▶ _Task_: Convert the records into a numbered list, one line per item with blank lines omitted, starting from the first line and ending with the line containing "(x=226, y=128)", including that line.

▶ _Data records_:
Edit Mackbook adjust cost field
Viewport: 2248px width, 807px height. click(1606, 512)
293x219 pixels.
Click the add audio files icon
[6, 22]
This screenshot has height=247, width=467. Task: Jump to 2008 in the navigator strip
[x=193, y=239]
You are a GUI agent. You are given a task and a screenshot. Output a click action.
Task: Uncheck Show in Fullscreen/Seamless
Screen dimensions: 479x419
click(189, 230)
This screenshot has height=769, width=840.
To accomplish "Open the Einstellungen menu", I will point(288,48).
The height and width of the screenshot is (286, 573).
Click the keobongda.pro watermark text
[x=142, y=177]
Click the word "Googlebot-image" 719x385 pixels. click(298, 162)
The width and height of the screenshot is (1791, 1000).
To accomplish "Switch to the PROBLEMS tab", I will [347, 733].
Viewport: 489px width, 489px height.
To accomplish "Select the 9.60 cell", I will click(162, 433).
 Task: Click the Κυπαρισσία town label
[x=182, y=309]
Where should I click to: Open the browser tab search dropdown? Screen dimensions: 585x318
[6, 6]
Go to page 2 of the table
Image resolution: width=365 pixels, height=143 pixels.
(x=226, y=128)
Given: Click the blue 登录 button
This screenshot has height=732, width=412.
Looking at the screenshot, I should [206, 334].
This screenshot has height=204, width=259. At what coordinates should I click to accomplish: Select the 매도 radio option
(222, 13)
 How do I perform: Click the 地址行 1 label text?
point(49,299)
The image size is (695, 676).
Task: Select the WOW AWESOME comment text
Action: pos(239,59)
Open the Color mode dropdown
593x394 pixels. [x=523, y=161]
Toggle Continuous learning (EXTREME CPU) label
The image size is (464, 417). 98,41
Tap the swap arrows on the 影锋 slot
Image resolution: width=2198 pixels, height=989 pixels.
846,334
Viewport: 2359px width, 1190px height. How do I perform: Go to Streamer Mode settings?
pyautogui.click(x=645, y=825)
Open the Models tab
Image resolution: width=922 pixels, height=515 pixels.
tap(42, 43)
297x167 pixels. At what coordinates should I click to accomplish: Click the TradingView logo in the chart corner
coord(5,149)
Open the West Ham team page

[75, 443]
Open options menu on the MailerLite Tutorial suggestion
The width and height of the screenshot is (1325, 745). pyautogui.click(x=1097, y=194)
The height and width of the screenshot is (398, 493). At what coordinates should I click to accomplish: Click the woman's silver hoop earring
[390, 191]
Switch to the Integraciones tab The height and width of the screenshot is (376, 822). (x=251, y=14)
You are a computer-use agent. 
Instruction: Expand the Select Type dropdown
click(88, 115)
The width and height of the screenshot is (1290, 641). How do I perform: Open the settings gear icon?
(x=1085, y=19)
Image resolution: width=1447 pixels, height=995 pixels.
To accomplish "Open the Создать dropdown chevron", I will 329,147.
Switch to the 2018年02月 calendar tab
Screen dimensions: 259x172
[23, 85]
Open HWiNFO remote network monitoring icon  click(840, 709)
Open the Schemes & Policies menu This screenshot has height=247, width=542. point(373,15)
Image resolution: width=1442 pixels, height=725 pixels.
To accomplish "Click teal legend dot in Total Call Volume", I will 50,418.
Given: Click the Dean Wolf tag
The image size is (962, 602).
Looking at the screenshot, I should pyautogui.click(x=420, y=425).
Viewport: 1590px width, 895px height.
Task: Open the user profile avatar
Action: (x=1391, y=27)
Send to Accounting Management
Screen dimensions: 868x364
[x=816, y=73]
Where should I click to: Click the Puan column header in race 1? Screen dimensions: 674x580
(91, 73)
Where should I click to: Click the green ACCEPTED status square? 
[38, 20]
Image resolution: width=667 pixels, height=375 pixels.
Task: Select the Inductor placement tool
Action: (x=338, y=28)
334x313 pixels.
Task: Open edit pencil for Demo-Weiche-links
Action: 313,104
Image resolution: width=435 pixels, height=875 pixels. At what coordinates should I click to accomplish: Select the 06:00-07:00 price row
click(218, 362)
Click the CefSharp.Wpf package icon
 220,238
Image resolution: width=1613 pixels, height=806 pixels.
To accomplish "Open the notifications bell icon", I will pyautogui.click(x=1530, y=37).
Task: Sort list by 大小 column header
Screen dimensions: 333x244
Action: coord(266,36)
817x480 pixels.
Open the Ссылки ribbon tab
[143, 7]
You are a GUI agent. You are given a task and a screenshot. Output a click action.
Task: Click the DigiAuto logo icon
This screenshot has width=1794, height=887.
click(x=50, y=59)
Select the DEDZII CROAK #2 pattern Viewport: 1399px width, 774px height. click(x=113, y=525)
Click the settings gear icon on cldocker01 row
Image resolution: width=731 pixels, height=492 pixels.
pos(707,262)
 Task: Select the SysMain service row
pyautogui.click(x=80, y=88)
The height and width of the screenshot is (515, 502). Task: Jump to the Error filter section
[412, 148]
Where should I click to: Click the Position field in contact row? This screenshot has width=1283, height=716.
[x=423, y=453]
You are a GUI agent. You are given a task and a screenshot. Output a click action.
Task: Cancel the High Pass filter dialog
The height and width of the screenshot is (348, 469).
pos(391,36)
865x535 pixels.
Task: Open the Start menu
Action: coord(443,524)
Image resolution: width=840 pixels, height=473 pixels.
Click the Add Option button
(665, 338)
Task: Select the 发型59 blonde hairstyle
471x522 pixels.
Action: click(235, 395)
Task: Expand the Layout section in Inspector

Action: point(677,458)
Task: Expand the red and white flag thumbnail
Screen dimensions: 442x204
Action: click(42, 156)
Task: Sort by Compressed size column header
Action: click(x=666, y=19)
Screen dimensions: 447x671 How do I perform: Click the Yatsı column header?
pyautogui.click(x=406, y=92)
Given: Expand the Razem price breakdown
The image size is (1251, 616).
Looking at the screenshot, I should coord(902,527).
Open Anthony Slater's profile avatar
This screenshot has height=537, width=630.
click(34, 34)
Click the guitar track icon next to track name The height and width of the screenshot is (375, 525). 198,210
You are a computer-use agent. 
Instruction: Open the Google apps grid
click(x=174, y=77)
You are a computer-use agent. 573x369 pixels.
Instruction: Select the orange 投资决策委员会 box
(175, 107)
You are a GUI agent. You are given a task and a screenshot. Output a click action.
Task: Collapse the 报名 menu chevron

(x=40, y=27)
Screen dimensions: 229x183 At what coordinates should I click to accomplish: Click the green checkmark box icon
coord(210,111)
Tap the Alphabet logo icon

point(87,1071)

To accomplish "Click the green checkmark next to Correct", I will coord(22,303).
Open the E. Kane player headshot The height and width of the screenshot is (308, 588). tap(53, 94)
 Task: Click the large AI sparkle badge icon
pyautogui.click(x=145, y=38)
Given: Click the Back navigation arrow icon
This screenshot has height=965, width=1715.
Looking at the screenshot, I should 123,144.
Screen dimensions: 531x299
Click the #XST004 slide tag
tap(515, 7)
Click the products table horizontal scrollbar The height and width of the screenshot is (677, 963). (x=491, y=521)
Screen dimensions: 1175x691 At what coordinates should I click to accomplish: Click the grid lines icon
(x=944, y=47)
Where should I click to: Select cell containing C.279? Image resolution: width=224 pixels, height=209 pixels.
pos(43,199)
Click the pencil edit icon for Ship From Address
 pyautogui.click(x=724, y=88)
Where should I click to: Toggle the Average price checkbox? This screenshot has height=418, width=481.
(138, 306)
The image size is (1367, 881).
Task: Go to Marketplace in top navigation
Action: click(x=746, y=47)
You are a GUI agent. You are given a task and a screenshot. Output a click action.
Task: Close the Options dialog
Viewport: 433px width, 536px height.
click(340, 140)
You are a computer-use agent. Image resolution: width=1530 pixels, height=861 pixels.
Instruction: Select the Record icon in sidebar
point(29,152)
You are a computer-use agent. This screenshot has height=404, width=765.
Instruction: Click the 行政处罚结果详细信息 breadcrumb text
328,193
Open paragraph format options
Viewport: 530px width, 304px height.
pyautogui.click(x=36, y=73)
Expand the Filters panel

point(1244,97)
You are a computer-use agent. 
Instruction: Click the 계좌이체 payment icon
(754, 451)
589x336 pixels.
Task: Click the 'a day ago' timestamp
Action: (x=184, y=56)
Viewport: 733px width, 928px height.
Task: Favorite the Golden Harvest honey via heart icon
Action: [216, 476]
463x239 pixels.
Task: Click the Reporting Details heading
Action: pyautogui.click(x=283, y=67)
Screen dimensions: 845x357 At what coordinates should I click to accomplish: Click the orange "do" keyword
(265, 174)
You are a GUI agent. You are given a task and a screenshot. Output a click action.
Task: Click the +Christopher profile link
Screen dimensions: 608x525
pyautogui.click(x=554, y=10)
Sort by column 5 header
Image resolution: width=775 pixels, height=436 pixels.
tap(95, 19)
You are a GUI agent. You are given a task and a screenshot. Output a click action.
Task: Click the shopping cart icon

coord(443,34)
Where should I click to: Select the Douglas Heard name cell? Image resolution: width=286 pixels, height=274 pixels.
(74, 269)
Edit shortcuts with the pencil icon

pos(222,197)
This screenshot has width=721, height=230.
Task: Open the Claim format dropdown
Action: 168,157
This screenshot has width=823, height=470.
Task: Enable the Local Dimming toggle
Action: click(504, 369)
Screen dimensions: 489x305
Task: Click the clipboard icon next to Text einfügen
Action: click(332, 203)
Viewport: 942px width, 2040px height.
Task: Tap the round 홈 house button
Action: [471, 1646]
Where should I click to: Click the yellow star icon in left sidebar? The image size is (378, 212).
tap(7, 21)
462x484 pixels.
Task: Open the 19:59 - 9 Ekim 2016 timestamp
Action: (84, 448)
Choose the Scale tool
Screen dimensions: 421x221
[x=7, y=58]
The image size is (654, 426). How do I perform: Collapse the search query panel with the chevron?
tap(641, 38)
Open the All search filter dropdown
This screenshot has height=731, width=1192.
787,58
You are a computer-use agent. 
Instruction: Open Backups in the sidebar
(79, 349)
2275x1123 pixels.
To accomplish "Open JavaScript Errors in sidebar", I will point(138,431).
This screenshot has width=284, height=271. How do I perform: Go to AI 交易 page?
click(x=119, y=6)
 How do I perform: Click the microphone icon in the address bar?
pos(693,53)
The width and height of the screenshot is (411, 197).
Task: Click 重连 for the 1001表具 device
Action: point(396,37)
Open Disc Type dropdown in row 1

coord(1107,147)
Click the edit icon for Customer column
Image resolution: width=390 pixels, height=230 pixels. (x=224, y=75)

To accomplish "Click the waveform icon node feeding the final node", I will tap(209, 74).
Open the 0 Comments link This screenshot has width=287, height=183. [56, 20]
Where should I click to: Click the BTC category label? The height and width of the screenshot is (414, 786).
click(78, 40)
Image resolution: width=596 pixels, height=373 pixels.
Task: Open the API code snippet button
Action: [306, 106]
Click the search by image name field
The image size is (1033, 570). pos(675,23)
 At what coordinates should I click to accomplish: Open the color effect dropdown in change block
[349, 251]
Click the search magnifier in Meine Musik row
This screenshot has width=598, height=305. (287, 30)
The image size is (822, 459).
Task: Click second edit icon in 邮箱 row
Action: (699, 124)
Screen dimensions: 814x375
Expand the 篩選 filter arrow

▶ _Output below_:
1. Edit Mackbook adjust cost field
2. Viewport: 2248px width, 807px height. click(1606, 512)
3. 293x219 pixels.
4. Click the add audio files icon
5. [6, 22]
6. This screenshot has height=247, width=467. Task: Jump to 2008 in the navigator strip
7. [x=193, y=239]
8. You are a GUI agent. You are given a task and a screenshot. Output a click action.
9. Task: Uncheck Show in Fullscreen/Seamless
10. Screen dimensions: 479x419
11. click(189, 230)
12. This screenshot has height=769, width=840.
13. To accomplish "Open the Einstellungen menu", I will point(288,48).
14. The height and width of the screenshot is (286, 573).
15. Click the keobongda.pro watermark text
16. [x=142, y=177]
17. Click the word "Googlebot-image" 719x385 pixels. click(298, 162)
18. The width and height of the screenshot is (1791, 1000).
19. To accomplish "Switch to the PROBLEMS tab", I will [347, 733].
20. Viewport: 489px width, 489px height.
21. To accomplish "Select the 9.60 cell", I will click(162, 433).
22.  Task: Click the Κυπαρισσία town label
23. [x=182, y=309]
24. Where should I click to: Open the browser tab search dropdown? Screen dimensions: 585x318
25. [6, 6]
26. Go to page 2 of the table
27. Image resolution: width=365 pixels, height=143 pixels.
28. (x=226, y=128)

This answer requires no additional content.